After Wheaton, Norton enrolled at the newly founded Columbia Biblical Seminary in Columbia, South Carolina, where, with several former Wheaton alumni and seminary president McQuilken, the SFMF was founded.

  Norton met his wife, Colene Woodard, at Columbia.  They married in 1939.  In 1940, they traveled to the Belgian Congo for missionary work with the Mission Evangelique de L’Ubangi.

On furlough, Norton began doctoral studies at Northern Baptist Theological Seminary. His major professors were Carl F. H. Henry, Charles W. Koller and Peder Stianson.
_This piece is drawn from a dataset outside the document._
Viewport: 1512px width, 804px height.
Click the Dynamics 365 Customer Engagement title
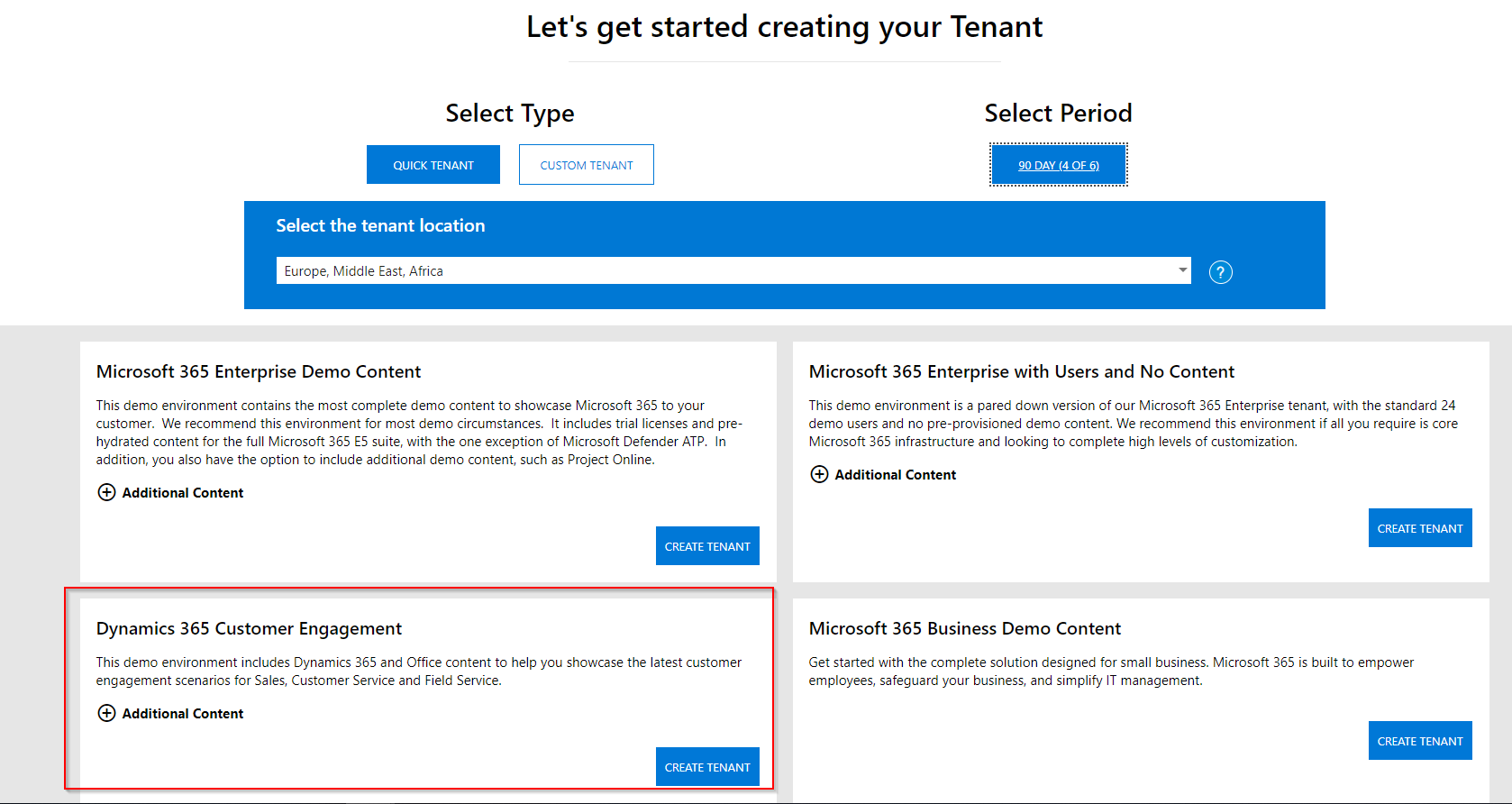tap(249, 628)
He completed his Th.D. in church history in 1955 and took post-doctoral studies at the University of Chicago in 1964, with R. Pierce Beaver and Paul Tillich.  Tillich had joined the Chicago faculty after his tenure at Harvard.

Survivors include three sons, Will, Jr. (Susan), Peter (Jean) and Seth (Linda); grandchildren: Kathryn Vaughan, Inga Norton, Elisabeth Taylor, Marta Klock, Caroline Smith, William Norton, Mary Margaret Norton and Laine Norton; great-grandchildren: Coal Taylor, Will Taylor, Aria Taylor, Connor Vaughan, Carson Vaughan, Bella Smith, Noah Smith, Kinsey Lee Klock and Ellie Olson Klock.  In addition to his wife Colene and his son, Timothy, Norton was preceded in death by a daughter, Betsy Lynn and two great grandsons, Austin Kinsey Vaughan and Walker Lewis Vaughan.

Hultgren Funeral Home, 304 Main Street, Wheaton, Illinois, is handling funeral arrangements.  In lieu of flowers, memorials may be sent to the Norton Scholarship funds at Columbia International University, Reform Theological Seminary, Trinity International University or Wheaton College.